--- START ---

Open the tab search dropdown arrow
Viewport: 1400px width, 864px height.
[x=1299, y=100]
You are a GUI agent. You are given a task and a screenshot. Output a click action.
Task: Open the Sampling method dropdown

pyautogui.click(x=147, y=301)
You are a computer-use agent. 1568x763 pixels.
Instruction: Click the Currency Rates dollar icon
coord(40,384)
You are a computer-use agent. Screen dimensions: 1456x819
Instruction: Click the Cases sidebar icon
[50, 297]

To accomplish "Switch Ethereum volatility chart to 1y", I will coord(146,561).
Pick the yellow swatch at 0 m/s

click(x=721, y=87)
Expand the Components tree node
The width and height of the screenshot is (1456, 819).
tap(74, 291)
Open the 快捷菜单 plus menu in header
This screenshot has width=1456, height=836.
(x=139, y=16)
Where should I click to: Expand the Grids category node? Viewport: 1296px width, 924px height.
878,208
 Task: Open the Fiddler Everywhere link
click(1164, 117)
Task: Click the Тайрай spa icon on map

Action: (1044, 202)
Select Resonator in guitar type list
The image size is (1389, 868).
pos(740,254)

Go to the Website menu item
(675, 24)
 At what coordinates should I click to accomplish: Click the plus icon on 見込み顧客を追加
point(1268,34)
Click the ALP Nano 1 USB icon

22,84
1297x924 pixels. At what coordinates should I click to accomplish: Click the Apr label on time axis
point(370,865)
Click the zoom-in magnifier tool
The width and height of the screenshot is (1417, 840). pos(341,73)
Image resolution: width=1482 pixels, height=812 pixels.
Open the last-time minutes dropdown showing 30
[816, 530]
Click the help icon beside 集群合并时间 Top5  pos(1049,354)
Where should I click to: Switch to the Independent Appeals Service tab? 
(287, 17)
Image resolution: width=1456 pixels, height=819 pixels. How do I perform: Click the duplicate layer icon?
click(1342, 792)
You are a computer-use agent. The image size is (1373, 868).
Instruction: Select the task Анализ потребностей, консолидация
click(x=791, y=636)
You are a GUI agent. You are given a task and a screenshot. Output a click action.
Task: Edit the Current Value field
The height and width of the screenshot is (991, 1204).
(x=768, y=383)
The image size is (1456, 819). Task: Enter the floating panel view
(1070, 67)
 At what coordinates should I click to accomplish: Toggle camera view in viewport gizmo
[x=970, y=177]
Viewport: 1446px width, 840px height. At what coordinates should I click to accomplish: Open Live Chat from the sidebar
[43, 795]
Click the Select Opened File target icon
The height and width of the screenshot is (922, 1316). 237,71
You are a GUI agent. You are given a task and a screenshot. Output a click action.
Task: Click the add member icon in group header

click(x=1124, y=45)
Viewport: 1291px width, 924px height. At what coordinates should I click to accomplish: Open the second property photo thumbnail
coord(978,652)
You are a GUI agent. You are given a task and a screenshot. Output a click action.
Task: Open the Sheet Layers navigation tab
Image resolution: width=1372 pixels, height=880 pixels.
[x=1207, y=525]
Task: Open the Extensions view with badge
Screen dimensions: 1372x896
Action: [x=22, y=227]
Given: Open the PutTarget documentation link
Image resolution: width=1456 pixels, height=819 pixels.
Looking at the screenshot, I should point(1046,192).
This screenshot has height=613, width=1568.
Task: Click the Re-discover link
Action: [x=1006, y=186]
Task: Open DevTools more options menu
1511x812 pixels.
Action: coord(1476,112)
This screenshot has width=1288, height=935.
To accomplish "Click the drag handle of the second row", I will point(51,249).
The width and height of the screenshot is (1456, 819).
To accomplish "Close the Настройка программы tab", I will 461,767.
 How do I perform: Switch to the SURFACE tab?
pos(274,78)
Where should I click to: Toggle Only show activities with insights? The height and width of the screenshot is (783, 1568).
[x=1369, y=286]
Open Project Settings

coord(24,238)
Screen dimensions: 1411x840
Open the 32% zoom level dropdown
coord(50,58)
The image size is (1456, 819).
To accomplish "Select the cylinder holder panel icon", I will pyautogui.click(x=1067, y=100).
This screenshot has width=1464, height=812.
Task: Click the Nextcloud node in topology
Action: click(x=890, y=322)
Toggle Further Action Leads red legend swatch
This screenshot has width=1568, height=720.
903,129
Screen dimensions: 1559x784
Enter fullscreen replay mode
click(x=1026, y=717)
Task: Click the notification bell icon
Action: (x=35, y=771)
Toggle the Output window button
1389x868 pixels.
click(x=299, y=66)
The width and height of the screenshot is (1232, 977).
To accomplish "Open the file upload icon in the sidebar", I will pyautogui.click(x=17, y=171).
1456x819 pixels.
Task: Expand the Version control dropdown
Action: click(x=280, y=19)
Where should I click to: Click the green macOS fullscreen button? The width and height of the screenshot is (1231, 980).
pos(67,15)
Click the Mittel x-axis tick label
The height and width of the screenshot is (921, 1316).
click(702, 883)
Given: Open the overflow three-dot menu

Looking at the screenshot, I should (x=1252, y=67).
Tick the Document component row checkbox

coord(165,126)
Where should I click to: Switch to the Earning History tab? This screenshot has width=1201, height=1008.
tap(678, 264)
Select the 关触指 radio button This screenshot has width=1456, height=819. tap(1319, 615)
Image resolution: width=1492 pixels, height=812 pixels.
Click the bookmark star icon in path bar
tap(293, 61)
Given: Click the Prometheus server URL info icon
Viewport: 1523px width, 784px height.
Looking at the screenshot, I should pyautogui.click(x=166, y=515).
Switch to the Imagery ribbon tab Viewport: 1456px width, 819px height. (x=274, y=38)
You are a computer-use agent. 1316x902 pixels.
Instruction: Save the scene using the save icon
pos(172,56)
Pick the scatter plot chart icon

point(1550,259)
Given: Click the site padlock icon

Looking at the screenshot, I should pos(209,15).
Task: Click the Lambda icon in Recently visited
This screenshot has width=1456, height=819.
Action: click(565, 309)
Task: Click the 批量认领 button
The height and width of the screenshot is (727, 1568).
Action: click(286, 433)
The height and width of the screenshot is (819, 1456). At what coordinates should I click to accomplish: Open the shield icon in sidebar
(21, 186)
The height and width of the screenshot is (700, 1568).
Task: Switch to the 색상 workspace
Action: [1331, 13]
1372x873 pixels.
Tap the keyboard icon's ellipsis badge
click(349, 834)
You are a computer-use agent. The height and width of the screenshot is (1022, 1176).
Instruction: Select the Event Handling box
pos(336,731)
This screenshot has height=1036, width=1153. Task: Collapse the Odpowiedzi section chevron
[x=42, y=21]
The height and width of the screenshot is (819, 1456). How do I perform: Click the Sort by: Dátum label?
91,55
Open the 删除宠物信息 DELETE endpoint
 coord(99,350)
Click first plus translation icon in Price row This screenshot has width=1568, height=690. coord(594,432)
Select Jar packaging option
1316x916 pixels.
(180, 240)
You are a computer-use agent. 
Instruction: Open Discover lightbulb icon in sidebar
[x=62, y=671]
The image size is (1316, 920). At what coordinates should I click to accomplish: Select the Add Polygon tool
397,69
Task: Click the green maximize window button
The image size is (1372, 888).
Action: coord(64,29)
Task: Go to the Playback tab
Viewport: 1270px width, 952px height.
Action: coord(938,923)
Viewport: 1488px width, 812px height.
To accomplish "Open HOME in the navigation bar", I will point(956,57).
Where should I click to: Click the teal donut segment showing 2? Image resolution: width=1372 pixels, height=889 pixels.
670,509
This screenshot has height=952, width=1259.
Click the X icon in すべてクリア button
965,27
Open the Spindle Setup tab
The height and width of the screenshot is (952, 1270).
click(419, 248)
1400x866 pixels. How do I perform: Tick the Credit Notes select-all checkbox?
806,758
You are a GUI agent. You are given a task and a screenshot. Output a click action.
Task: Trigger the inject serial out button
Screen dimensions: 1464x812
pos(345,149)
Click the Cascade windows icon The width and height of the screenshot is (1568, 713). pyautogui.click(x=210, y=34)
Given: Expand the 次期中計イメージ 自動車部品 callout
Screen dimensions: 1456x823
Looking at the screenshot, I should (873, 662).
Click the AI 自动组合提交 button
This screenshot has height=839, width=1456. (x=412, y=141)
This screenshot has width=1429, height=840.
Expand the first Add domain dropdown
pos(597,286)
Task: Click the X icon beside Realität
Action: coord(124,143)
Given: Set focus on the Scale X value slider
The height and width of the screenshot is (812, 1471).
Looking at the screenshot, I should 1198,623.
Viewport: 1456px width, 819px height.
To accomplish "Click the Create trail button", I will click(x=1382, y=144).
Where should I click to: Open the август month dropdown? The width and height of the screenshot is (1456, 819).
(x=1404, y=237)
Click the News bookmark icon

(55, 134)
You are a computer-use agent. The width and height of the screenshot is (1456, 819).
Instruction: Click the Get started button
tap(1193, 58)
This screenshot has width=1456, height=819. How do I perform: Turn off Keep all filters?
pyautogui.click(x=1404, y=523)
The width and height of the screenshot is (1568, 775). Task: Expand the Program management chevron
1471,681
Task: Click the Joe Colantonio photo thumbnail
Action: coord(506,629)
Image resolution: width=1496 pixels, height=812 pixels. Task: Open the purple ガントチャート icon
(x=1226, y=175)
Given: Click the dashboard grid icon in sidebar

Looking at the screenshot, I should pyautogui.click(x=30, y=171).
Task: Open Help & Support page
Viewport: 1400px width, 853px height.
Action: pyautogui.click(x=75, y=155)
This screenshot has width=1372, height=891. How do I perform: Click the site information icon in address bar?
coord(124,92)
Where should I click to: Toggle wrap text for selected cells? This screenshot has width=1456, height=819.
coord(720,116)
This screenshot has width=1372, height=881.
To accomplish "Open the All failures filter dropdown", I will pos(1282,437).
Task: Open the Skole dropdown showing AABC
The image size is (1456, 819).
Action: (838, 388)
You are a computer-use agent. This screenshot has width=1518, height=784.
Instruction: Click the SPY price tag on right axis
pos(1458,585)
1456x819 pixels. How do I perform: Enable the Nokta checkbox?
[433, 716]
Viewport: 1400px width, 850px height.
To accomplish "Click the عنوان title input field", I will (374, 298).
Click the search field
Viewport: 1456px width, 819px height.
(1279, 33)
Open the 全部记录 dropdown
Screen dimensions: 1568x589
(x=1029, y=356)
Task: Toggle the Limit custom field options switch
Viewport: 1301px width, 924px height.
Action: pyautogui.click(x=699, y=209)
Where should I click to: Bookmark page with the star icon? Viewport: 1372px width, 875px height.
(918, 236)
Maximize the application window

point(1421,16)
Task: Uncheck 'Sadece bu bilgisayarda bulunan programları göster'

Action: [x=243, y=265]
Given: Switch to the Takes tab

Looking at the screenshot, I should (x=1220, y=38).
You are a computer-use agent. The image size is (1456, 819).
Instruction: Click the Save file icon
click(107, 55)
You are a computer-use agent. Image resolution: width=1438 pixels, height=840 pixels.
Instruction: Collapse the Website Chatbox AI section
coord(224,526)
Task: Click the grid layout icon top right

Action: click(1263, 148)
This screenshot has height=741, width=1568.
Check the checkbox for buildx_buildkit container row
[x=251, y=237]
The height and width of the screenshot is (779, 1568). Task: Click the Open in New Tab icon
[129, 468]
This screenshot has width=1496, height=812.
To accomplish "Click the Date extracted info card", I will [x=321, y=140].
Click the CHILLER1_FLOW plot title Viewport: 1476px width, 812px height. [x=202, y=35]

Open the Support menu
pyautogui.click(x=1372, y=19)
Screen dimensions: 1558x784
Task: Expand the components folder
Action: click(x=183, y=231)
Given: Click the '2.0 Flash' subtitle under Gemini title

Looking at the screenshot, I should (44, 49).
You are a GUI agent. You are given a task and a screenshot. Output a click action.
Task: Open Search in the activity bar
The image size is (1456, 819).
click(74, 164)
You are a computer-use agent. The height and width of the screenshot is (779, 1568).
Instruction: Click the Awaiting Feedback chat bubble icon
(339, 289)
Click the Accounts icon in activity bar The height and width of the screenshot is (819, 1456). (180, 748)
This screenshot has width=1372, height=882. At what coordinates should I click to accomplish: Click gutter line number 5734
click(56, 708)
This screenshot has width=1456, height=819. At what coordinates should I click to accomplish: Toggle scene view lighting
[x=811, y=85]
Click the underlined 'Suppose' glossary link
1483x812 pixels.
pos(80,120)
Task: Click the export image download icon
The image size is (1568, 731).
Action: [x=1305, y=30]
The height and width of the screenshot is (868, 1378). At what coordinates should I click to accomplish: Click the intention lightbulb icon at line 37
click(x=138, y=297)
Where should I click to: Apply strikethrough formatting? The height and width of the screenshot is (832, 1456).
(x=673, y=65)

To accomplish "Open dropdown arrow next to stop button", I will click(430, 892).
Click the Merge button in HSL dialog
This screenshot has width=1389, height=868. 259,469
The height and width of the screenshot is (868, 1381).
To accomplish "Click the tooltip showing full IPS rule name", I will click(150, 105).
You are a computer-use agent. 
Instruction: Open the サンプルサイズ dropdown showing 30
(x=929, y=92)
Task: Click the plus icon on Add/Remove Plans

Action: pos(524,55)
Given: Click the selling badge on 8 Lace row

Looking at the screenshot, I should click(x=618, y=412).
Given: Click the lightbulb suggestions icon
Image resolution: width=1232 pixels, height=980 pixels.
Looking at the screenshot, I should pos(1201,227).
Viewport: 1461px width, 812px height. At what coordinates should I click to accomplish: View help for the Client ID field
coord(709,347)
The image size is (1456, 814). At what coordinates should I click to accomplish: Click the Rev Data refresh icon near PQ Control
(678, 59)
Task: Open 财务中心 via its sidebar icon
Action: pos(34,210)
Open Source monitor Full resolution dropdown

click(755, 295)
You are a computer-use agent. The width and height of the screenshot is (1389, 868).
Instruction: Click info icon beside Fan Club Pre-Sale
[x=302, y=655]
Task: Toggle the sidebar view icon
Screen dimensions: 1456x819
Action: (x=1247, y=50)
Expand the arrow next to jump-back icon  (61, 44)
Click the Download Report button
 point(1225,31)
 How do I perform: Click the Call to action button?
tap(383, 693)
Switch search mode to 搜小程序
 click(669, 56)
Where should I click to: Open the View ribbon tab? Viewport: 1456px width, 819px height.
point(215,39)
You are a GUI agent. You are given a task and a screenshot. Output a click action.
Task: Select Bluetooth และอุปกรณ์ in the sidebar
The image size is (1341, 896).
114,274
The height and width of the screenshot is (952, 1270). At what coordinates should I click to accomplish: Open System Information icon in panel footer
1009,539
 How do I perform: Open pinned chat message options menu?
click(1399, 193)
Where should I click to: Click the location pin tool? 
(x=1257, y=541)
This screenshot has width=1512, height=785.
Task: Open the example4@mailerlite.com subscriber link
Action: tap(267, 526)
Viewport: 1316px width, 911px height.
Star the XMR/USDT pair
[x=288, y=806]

--- END ---

> _What the exercise asks_
Where the word "arrow" shows up in a line of the listing, return that line.

> _Reply_
Open the tab search dropdown arrow
To accomplish "Open dropdown arrow next to stop button", I will click(430, 892).
Expand the arrow next to jump-back icon  (61, 44)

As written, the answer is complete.